Phylogenetic analysis of full-length CYP450 genes from H. serrata and P. carinatus and characterized CYP450 genes from other plants. Amino acid sequences were aligned using the CLUSTALW program, and evolutionary distances were computed using MEGA4 with the Poisson correction method. Bootstrap values obtained after 1,000 replications are indicated on the branches. The GenBank/EMBL/DDBJ accession numbers of the sequences are: ACH99109.1 (Camellia sinensis), BAA76380.1 (Glycyrrhiza echinata), BAA12159.1 (Glycine max), BAG68930.1 (Glycyrrhiza uralensis), BAE94181.1 (Glycine max), AAD38930.1 (Glycine max), AAD44151.1 (Mentha × piperita), AAB61964.1 (Solanum chacoense), CAA71514.1 (Glycine max), ACM92061.1 (Catharanthus roseus), CAB56503.1 (Catharanthus roseus), CAA09850.1 (Catharanthus roseus), BAA03438.1 (Petunia × hybrida), CAC80883.1 (Catharanthus roseus), P47195.1 (Berberis stolonifera), AAU20767.1 (Thalictrum flavum subsp. glaucum), BAB12433.1 (Coptis japonica), ABA07806.2 (Nicotiana tabacum), ABN42695.1 (Nicotiana tabacum), ABB36475.1 (Nicotiana tabacum), CAA63172.1 (Glycine max), AAT68775.2 (Camellia sinensis), CAA78982.1 (Helianthus tuberosus), P48522.1 (Catharanthus roseus), CAA83552.1 (Catharanthus roseus), AAU20771.1 (Thalictrum flavum subsp. glaucum), BAB68769.1 (Coptis japonica), ADB89214.1 (Papaver somniferum), ACO90219.1 (Eschscholzia californica), Q05047.1 (Catharanthus roseus), BAB60858.1 (Arabidopsis thaliana), AAB17070.1 (Solanum lycopersicum), BAG68928.1 (Lotus japonicus), BAG68927.1 (Lotus japonicus), BAG68926.1 (Medicago truncatula), BAG68929.1 (Glycyrrhiza uralensis), BAG68925.1 (Medicago truncatula), AAK11616.1 (Hordeum vulgare subsp. vulgare), AAO23064.1 (Pisum sativum), AAO23063.1 (Pisum sativum), AAK11564.1 (Arabidopsis thaliana), AAK11565.1 (Arabidopsis thaliana), CAD29735.1 (Solanum tuberosum), AAB97311.1 (Catharanthus roseus). Hs: H. serrata; Pc: P. carinatus. The contigs of H. serrata and P. carinatus were represented by Hs or Pc plused five digits.

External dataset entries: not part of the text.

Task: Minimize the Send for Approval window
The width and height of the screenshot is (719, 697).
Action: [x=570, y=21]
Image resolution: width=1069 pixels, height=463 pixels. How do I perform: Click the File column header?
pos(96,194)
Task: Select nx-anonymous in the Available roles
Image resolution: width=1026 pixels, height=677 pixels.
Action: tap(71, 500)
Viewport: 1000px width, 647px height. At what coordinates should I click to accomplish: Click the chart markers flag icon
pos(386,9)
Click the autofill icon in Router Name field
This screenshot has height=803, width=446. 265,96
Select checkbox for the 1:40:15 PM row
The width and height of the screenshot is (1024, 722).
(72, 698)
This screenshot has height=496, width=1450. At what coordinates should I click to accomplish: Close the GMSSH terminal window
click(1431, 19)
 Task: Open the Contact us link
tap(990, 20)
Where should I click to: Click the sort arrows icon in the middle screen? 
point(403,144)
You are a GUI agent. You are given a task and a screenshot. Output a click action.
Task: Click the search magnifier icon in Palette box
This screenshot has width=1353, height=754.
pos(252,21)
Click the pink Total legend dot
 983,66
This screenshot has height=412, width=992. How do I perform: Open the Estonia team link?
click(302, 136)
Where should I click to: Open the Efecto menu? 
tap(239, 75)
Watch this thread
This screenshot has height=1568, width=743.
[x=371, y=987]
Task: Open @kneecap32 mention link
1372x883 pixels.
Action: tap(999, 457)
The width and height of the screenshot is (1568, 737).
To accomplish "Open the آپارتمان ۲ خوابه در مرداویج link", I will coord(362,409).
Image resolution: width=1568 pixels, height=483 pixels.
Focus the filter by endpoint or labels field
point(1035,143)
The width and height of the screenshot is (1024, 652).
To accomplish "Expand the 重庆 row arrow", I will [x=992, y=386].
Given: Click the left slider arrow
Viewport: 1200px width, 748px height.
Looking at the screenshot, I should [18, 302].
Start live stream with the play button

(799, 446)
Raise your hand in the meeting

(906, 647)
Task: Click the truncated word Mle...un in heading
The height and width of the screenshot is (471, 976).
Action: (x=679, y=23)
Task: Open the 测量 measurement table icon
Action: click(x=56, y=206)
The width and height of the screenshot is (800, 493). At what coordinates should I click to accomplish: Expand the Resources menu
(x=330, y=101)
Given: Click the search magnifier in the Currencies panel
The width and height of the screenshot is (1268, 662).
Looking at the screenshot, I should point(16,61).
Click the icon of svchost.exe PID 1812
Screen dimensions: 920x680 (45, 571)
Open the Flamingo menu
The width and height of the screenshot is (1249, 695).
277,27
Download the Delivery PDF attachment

The CYP450 enzymes involved in lycopodium alkaloid biosynthesis are neither well-characterized nor well-understood. Thus, these candidate CYP450s generated in our 454-EST datasets will be a valuable resource for CYP450 identification in H. serrata and P. carinatus. In addition, unique putative transcripts that show similarities to dioxygenases and methyltransferases are presented in Additional files 7 and 8, and they will be screened using the transcript profiling-based selection method described above for selecting CYP450s. These genes will be further characterized for their biological functions in the biosynthesis of lycopodium alkaloids, which will allow for identification of specific enzymes and elucidation of the entire biosynthetic pathway(s) of the lycopodium alkaloids based on the approaches of modern biochemistry and molecular biology.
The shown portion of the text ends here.